O Sínodo dos Bispos é uma assembleia de Bispos que, escolhidos das diversas regiões do mundo, reúnem-se em determinados tempos para promover a estreita união entre o Romano Pontífice e o Episcopado, para auxiliar o Romano Pontífice com seu conselho, na preservação e crescimento da fé e dos costumes, na observância e consolidação da disciplina eclesiástica e, ainda, para examinar questões que se referem à ação da Igreja no mundo (CDC 342).

A Constituição Dogmática “Episcopalis Comunio”, do Santo Padre, o Papa Francisco, no art. 1º define os tipos de assembleia possíveis. Mais precisamente no parágrado 2º, o item 3º diz que o Sínodo pode consistir “em Assembleia Especial, se se tratam de assuntos concernentes principalmente a uma ou mais áreas geográficas concretas (CDC 345): este é exatamente o caso do Sínodo dos Bispos para a Amazônia.

* _Tarefas do exercício_:
- a) Reproduza, do texto sobre o Sínodo dos Bispos, o trecho que começa em "O Sínodo dos Bispos é" e termina em "mundo (CDC 342).".
- b) Com base no texto sobre o Sínodo dos Bispos, explique por que o Sínodo dos Bispos para a Amazônia é considerado uma Assembleia Especial.
- c) Responda às perguntas abaixo sobre o texto do Sínodo dos Bispos.
(i) De onde são escolhidos os Bispos que formam o Sínodo?
(ii) Que documento define os tipos de assembleia possíveis, e em qual artigo?
(iii) A que se referem as questões que o Sínodo também deve examinar?

* _Dados fornecidos_:
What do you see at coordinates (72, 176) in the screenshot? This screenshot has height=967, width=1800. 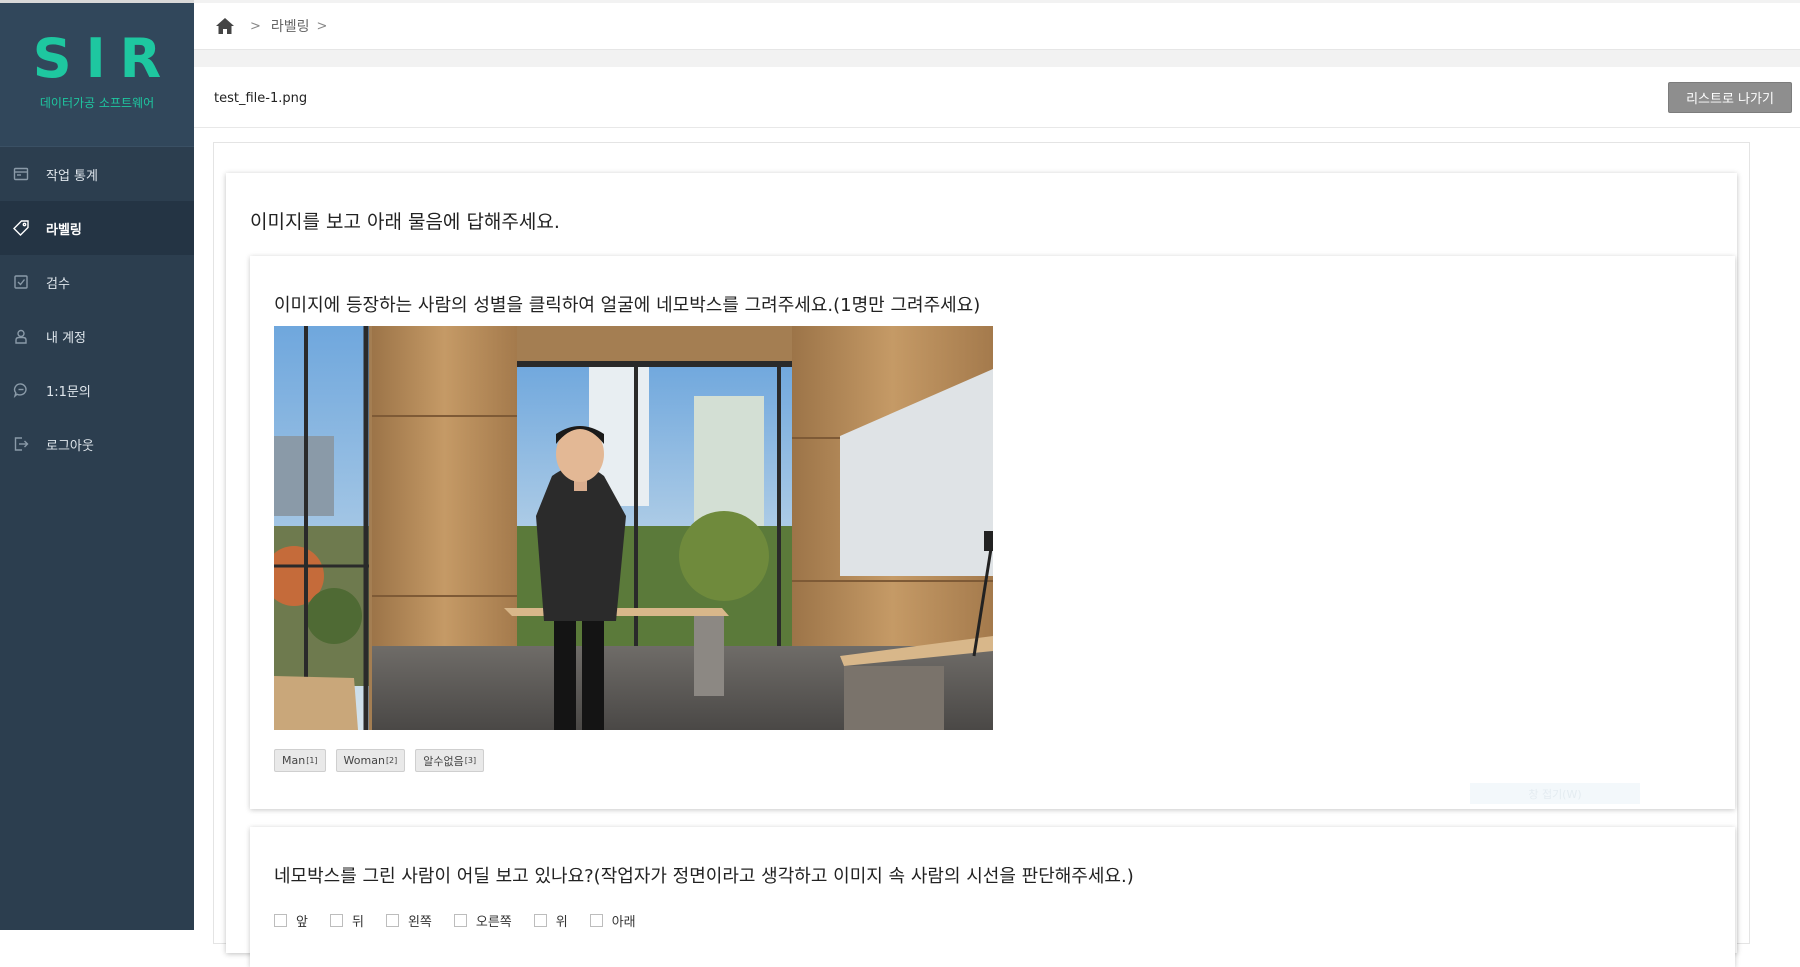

* _Respostas dos problemas_:
- a)
O Sínodo dos Bispos é uma assembleia de Bispos que, escolhidos das diversas regiões do mundo, reúnem-se em determinados tempos para promover a estreita união entre o Romano Pontífice e o Episcopado, para auxiliar o Romano Pontífice com seu conselho, na preservação e crescimento da fé e dos costumes, na observância e consolidação da disciplina eclesiástica e, ainda, para examinar questões que se referem à ação da Igreja no mundo (CDC 342).

- b) Segundo o item 3º citado da "Episcopalis Comunio", o Sínodo consiste em Assembleia Especial quando trata de assuntos concernentes principalmente a uma ou mais áreas geográficas concretas. O texto afirma que este é exatamente o caso do Sínodo dos Bispos para a Amazônia.

- c)
(i) Das diversas regiões do mundo.
(ii) A Constituição Dogmática "Episcopalis Comunio", do Papa Francisco, no art. 1º.
(iii) À ação da Igreja no mundo.